İçimizde dayısından sonra en çok sevdiği kişiyse abimdi. Birlikte çok iyi anlaşırlardı. Dicle abla tedirginlikle bahçe kapısında belirdiğinde yüzünü kaplayan gülümsemeyle şefkatli gözlerle oğluna bakmaya başladı. Özel bir çocuk olduğundan bakımı biraz zordu ve Dicle abla her saniye oğlunun başına bir şey gelecek korkusuyla yaşıyordu. Peşinden sırasıyla annemler, Demir abim, babam ve babaları Mesut amca içeriye girdiğinde gözüm hepsinin arkasında içeriye girmesini beklediğim kişiyi bekliyordu. 

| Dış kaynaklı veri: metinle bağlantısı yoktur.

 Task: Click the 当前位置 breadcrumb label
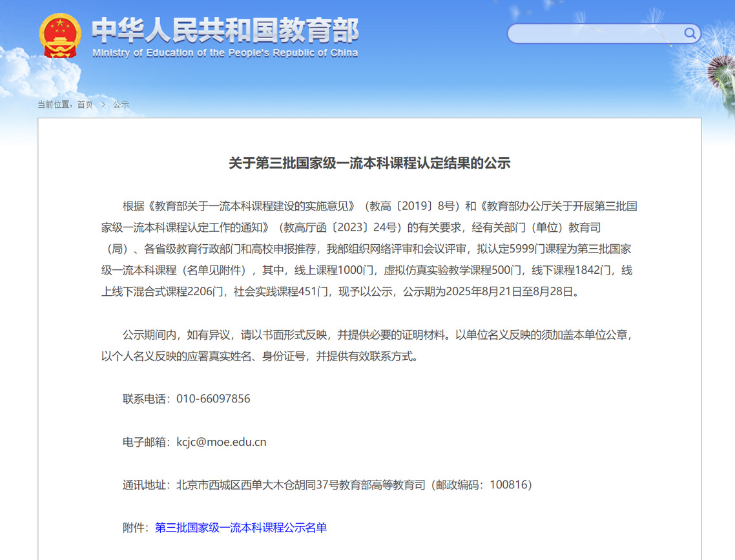pyautogui.click(x=56, y=105)
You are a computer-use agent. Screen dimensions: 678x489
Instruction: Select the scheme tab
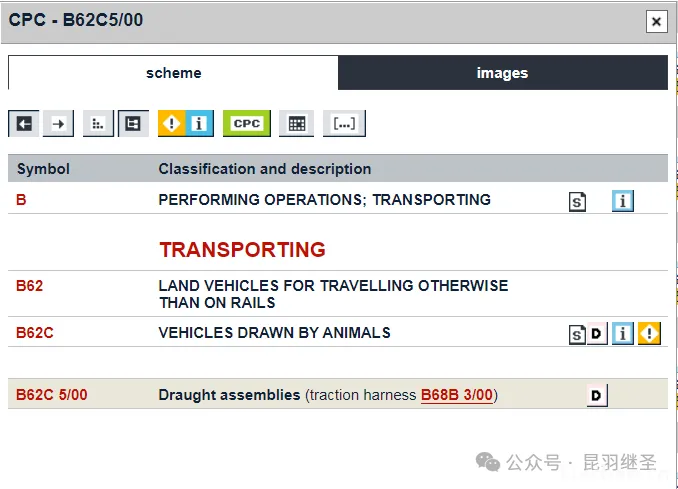[173, 73]
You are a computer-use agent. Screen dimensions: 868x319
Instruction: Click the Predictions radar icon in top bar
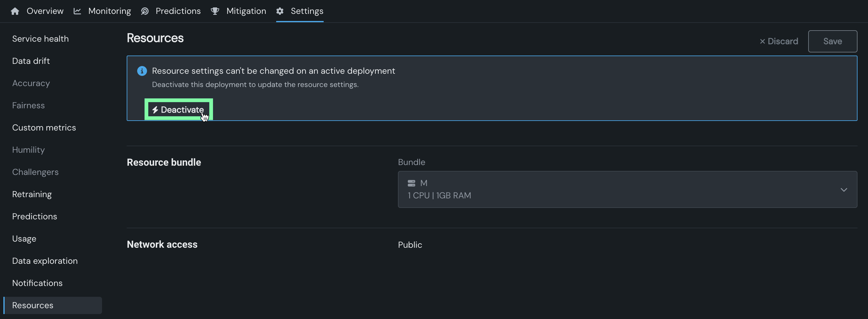coord(145,11)
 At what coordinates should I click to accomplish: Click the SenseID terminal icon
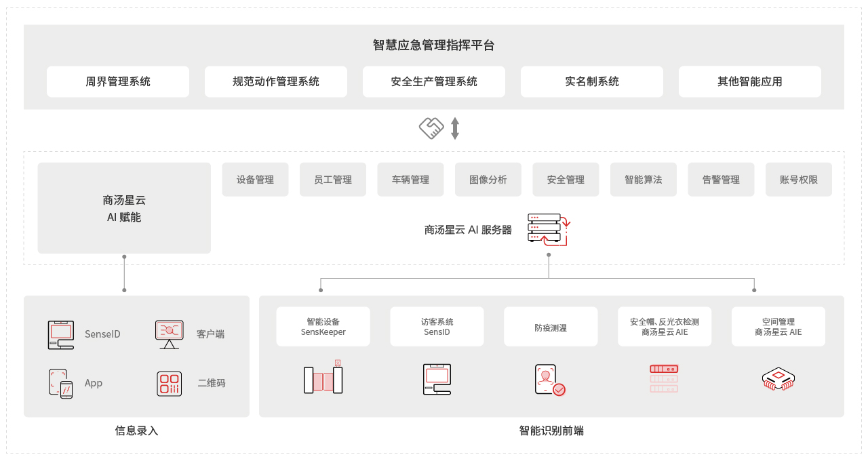tap(61, 334)
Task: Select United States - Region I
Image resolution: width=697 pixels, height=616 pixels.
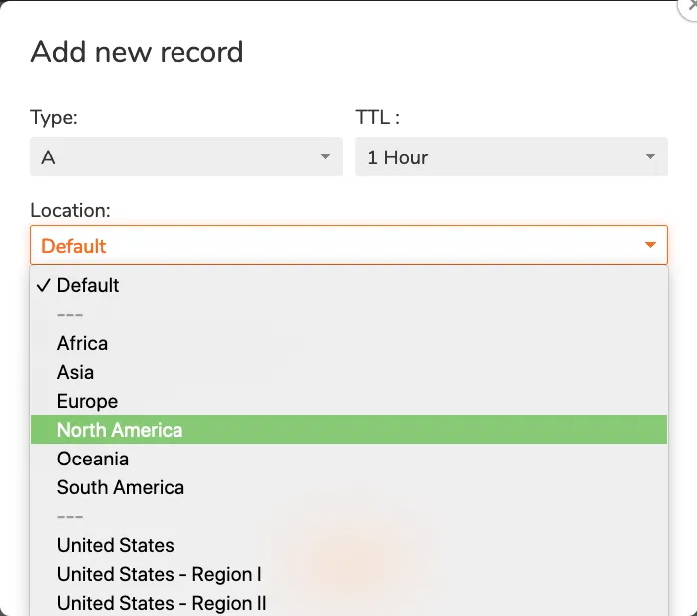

Çok geçmeden istediğim olmuş, en yakın arkadaşım yani küçük kız kardeşi Hayal'le birlikte gülümseyerek bahçeye çıkmıştı. Hayal, abisinin kolundan çıkarak benim yanıma koşarak boynuma sarıldığında bakışlarım hala abilerimle selamlaşan yüzünde geziniyordu.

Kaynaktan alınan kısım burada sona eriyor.